# [What is required]
Among the entries that follow, count the lines with the word "Given" and report the number by itself.

═══ Data records

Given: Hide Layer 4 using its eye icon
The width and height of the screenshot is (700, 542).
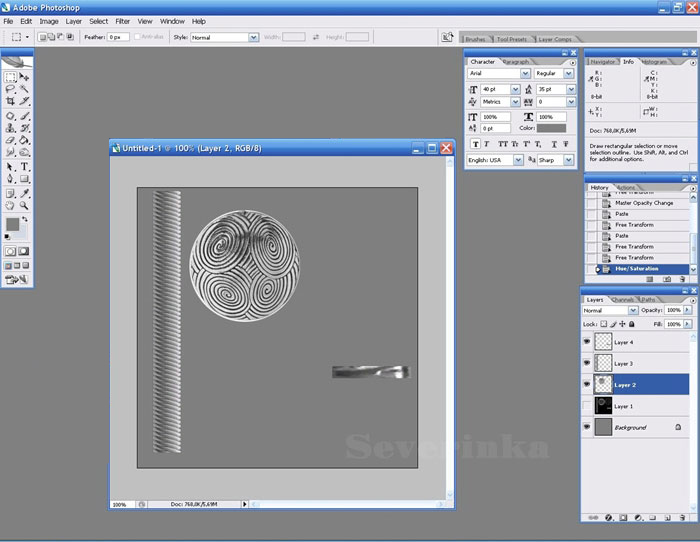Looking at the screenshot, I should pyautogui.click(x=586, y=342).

══════
═══ Data records

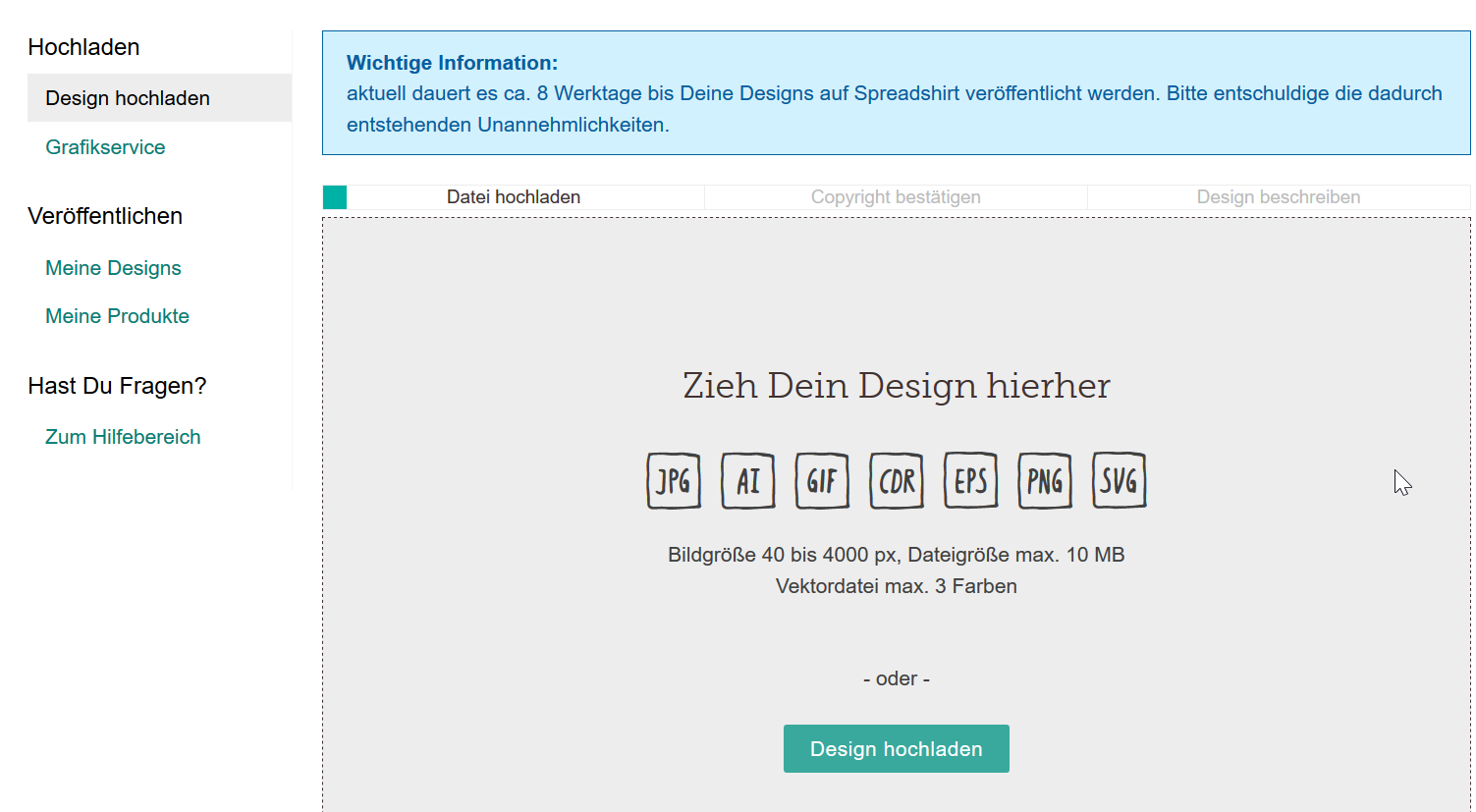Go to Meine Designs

══════
═══ Data records

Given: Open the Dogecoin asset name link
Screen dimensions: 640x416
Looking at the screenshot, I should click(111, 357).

══════

# [Solution for this exercise]
2